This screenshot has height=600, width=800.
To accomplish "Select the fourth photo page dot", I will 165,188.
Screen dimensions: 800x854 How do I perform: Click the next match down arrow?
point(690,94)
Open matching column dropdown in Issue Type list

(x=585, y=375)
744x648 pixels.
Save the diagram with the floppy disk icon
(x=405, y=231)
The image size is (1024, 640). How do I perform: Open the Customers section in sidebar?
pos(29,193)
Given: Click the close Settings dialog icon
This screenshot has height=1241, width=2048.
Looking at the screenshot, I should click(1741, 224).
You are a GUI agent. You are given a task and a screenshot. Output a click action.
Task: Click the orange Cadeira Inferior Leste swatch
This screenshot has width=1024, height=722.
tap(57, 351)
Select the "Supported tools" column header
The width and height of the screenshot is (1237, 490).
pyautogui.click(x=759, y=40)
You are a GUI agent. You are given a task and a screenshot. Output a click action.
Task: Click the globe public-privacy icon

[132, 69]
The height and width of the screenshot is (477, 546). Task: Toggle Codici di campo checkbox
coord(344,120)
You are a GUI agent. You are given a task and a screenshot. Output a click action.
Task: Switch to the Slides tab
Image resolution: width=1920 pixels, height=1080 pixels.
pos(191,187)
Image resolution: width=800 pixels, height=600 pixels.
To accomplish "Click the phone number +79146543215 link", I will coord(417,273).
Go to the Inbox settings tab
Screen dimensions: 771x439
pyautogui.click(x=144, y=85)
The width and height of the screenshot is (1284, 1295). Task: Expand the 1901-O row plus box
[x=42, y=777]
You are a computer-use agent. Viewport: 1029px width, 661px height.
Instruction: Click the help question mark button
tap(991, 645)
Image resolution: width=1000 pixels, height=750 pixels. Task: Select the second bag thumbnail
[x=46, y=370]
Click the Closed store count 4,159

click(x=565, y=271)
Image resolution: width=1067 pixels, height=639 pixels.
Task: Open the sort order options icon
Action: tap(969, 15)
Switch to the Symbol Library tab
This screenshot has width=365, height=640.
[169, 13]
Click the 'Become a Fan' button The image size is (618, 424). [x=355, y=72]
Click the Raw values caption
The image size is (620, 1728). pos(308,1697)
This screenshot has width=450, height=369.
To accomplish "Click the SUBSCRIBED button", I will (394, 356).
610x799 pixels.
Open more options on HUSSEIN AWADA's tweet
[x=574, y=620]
+-------+
**Exercise requirements:** In the listing above, find the line with "Task: Switch to the Slides tab" and the line with "Image resolution: width=800"; set down exactly those two lines and every line between them, nothing more.

**Exercise result:**
Task: Switch to the Slides tab
Image resolution: width=1920 pixels, height=1080 pixels.
pos(191,187)
Image resolution: width=800 pixels, height=600 pixels.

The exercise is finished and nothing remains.